» **Text block**
1. Introduction
Machine vision algorithms for high-level automatic visual recognition tasks in real-world systems appear to be unsuitable in adverse weather conditions owing to the absorption and scattering of incoming light waves. For example, a turbid atmosphere significantly reduces the visibility of captured scenes, posing severe problems for surveillance cameras or autonomous driving vehicles, and possibly causing undesired consequences. Haze removal algorithms have been used because revisiting deployed algorithms to consider the detrimental effects of the elements is seemingly impractical. In this context, image dehazing methods preprocess an input image/video stream to restore the scene radiance for subsequent algorithms. Nevertheless, because haze occurs occasionally, the unconditional removal of haze may become unfavorable when the input image is clear. Consequently, haze density estimation has attracted considerable interest from researchers over the past decade.

» **Stated task 1**
Answer these questions about the introduction on haze removal.
(a) What does a turbid atmosphere significantly reduce?
(b) What do image dehazing methods restore for subsequent algorithms?
(c) What has attracted considerable interest from researchers over the past decade?
These rows are unrelated to the introduction on haze removal.

» **Records for the task**
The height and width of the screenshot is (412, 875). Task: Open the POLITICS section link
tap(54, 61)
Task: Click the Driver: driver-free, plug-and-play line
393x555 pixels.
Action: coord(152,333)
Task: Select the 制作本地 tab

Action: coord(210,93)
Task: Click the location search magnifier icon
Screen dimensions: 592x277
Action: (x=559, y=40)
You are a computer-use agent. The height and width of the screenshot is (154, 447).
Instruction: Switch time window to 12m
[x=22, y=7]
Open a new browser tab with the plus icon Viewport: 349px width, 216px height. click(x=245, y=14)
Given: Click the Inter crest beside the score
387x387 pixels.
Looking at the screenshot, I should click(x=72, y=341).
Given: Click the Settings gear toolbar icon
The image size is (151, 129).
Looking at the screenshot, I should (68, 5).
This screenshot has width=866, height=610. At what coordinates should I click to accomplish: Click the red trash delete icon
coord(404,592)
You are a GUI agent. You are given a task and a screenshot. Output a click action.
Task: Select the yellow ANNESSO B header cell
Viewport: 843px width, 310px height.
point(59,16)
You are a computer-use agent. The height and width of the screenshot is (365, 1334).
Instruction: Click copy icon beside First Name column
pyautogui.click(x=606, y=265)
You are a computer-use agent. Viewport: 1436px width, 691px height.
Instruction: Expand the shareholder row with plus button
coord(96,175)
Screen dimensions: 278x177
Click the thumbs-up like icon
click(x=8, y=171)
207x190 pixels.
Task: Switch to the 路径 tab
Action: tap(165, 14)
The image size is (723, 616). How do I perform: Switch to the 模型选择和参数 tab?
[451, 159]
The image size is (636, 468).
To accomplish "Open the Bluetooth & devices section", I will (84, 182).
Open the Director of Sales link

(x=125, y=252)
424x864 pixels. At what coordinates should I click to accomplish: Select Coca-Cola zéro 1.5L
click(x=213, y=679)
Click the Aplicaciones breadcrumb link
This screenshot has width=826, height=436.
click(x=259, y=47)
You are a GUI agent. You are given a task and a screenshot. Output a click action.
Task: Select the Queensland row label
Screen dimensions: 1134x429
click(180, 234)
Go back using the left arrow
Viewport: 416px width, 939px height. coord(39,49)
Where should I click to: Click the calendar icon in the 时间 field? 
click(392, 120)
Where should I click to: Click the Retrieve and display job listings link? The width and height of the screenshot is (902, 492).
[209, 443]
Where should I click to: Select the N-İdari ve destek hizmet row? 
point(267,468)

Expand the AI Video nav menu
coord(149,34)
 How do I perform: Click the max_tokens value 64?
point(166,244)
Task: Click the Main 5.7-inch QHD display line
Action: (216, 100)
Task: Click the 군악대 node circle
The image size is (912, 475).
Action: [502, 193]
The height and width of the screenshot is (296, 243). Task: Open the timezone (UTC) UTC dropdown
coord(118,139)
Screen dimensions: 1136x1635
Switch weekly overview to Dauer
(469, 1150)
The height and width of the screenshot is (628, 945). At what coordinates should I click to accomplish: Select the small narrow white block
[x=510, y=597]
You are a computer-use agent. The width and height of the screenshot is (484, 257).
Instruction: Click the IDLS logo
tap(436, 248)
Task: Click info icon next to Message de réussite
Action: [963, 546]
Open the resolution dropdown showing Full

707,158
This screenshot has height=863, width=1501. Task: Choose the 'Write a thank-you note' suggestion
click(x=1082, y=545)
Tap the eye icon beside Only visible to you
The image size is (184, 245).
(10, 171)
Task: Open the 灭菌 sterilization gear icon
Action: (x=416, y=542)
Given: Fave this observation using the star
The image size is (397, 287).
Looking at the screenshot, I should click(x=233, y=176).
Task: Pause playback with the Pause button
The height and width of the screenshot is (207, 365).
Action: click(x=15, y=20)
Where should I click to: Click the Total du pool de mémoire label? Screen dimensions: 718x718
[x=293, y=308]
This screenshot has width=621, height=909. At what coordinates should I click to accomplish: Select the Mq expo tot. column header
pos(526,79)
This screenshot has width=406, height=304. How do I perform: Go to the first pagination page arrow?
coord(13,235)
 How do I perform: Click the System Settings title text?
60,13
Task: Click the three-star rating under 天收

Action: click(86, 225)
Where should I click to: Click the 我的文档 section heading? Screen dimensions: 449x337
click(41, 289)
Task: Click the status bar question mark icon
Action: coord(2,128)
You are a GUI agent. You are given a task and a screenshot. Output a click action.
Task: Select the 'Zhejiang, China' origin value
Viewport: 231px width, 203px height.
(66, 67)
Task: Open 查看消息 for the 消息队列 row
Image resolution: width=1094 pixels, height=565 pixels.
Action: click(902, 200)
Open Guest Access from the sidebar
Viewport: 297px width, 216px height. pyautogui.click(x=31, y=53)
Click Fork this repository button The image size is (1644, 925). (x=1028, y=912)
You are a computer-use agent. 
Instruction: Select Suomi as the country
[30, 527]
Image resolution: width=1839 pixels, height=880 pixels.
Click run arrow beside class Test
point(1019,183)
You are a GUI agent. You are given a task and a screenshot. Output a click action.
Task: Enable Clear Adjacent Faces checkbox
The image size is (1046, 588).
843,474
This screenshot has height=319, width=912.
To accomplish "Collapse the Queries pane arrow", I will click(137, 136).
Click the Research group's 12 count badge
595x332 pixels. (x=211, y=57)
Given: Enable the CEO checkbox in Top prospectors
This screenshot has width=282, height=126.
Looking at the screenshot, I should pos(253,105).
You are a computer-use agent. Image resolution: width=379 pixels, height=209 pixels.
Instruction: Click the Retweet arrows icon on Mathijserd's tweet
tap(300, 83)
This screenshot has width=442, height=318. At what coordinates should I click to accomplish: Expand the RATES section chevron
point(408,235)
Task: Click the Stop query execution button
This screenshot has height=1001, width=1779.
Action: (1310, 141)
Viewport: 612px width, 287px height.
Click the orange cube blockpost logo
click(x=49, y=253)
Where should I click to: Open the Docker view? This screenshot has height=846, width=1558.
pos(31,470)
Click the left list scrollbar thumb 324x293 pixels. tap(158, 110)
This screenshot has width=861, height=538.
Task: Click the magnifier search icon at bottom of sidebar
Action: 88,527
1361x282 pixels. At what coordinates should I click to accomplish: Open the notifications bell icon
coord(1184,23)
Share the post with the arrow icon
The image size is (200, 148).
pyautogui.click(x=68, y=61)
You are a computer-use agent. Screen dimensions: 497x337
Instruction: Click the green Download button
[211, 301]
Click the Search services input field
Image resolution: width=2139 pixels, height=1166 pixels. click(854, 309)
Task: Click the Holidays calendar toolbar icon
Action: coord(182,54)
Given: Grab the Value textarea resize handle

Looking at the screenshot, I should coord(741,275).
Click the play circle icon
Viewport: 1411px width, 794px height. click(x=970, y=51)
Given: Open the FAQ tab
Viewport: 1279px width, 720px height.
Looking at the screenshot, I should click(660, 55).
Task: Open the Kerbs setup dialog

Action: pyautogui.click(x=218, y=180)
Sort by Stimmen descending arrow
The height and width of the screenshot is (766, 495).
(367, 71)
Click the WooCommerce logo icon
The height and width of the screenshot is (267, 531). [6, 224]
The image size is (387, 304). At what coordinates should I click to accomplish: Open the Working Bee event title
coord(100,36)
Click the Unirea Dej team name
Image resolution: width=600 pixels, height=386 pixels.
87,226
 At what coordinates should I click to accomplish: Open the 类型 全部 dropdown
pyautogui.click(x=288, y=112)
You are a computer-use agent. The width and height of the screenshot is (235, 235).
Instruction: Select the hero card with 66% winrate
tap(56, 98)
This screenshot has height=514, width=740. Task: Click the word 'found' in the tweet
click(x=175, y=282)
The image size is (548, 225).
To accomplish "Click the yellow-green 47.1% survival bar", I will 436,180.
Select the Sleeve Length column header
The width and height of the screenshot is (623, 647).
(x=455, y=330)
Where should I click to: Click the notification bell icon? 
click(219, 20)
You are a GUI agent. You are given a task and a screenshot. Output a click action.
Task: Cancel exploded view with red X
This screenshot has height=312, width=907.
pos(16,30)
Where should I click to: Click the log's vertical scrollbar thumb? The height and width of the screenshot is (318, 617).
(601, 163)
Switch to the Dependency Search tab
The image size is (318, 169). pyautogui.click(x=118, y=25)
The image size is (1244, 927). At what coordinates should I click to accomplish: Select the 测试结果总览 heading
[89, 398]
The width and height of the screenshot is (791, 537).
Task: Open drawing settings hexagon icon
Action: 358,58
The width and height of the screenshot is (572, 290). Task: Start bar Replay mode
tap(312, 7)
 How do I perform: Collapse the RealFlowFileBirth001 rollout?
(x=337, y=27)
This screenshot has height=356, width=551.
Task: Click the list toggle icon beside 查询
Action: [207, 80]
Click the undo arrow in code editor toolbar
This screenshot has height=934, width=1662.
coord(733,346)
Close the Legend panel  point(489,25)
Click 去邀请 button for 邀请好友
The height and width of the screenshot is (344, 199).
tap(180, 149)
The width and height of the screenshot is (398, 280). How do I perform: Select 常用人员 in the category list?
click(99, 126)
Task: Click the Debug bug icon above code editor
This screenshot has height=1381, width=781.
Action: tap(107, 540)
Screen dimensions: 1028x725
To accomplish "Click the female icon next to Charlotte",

» **Stated task 2**
Resize the click coordinates in the answers of the rows, from the start of the rows through the line containing "Action: coord(210,93)", by multiplying each by 2.15 and rounding to whole numbers with halves rounded up. Write out every line of that range again, requests included, and leave all other numbers unchanged.

» **Expected answer 1**
(a) The visibility of captured scenes.
(b) The scene radiance.
(c) Haze density estimation.

» **Expected answer 2**
The height and width of the screenshot is (412, 875). Task: Open the POLITICS section link
tap(116, 131)
Task: Click the Driver: driver-free, plug-and-play line
393x555 pixels.
Action: coord(327,716)
Task: Select the 制作本地 tab

Action: coord(452,200)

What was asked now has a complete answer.